Am Rande einer Versammlung in der Frankfurter Innenstadt kam es am 24. März 2026 zu einem Einsatz der Polizei, bei dem zwei Personen festgenommen wurden. Die beiden sollen die Demonstration gestört und sich den polizeilichen Maßnahmen widersetzt haben.
Störung der Versammlung an der Hauptwache
Ein 22-jähriger Mann fiel zunächst durch sein Verhalten auf, als er die Versammlung an der Hauptwache von außen störte. Nach Angaben der Polizei war der Mann augenscheinlich alkoholisiert.
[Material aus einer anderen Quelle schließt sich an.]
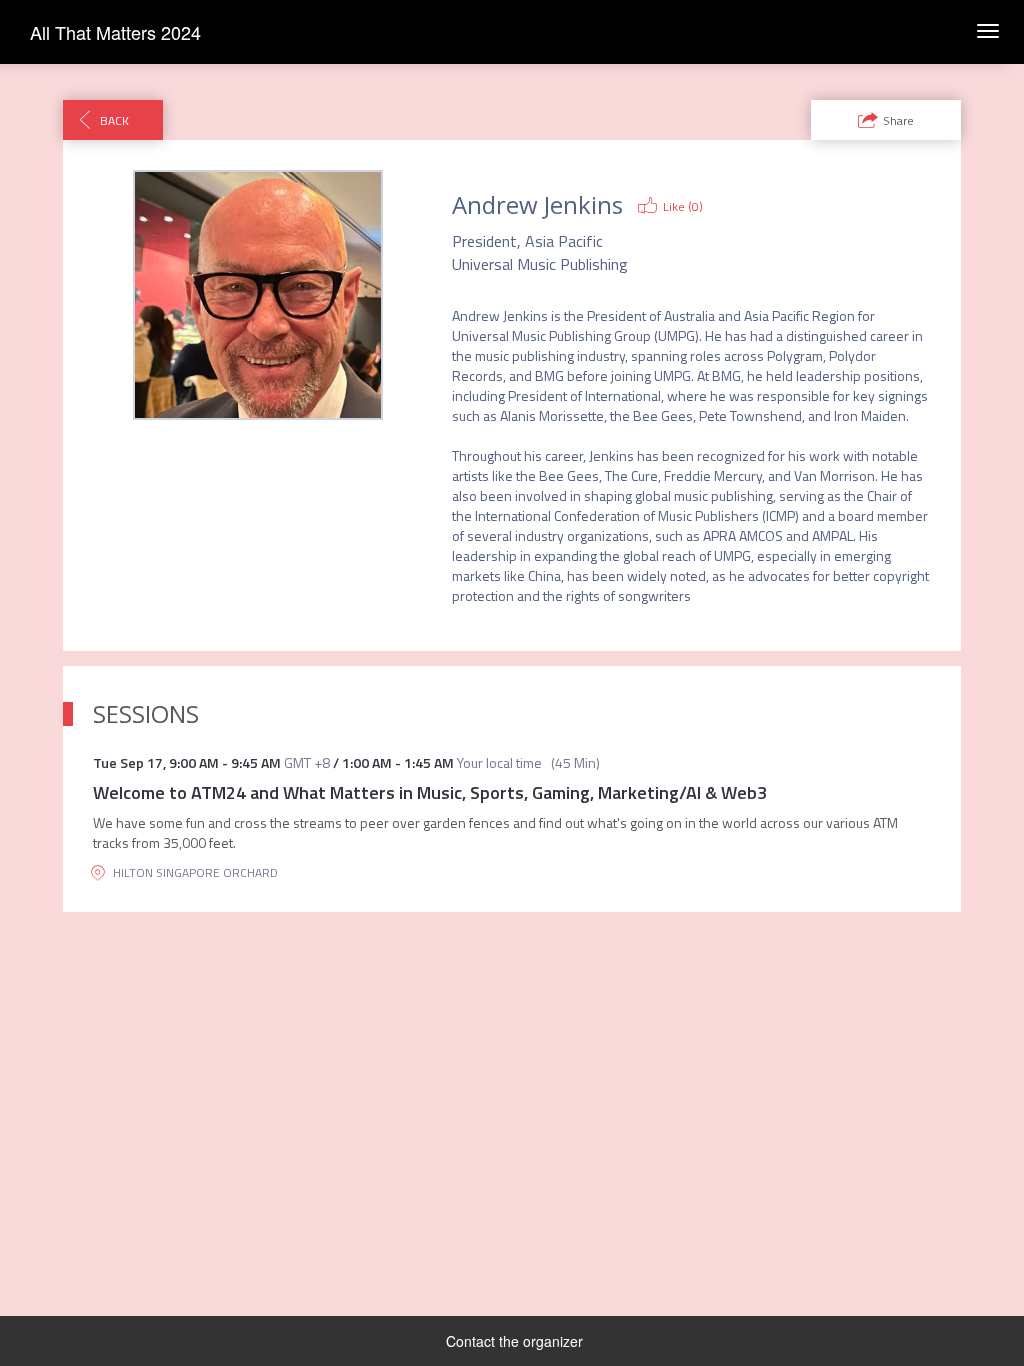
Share (898, 120)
Die Einsatzkräfte versuchten zunächst, seine Personalien festzustellen und sprachen ihm anschließend einen Platzverweis aus.
Widerstand gegen Polizeibeamte
Statt den Aufforderungen Folge zu leisten, reagierte der 22-Jährige aggressiv: Er trat nach den Polizeibeamten und spuckte in deren Richtung. Während der Auseinandersetzung mischte sich eine 53-jährige Frau ein und störte den Polizeieinsatz weiter. Auch sie wurde aufgefordert, die Örtlichkeit zu verlassen, zeigte sich jedoch unbeeindruckt und störte die Maßnahmen fortwährend.
Durchsetzung des Platzverweises und Festnahmen
Bei der Durchsetzung des Platzverweises leistete die 53-Jährige ebenfalls Widerstand gegen die Einsatzkräfte. Die Polizei konnte die Situation schließlich unter Kontrolle bringen. Die 53-Jährige wurde nach Abschluss der polizeilichen Maßnahmen wieder entlassen. Der 22-Jährige hingegen wurde aufgrund seiner Wohnsitzlosigkeit in die Gewahrsamszellen des Polizeipräsidiums eingeliefert.
Rechtliche Konsequenzen
Beide Personen müssen sich nun wegen des Verdachts des Widerstandes gegen Vollstreckungsbeamte beziehungsweise tätlichen Angriffs verantworten. Die Ermittlungen zu den genauen Umständen dauern an.
Polizeilicher Einsatz in der Innenstadt
Der Vorfall ereignete sich in der Innenstadt Frankfurts, einem Bereich, in dem regelmäßig Versammlungen und Demonstrationen stattfinden. Die Polizei betont, dass sie bei solchen Einsätzen konsequent gegen Störungen und gewalttätiges Verhalten vorgeht, um die Sicherheit aller Beteiligten zu gewährleisten.
Weitere Informationen
Zu den konkreten Hintergründen der Versammlung und den Motiven der beiden Festgenommenen liegen derzeit keine weiteren Informationen vor. Die Polizei bittet die Bevölkerung um Verständnis für die Maßnahmen und kündigt an, auch zukünftig konsequent auf die Einhaltung der öffentlichen Ordnung zu achten.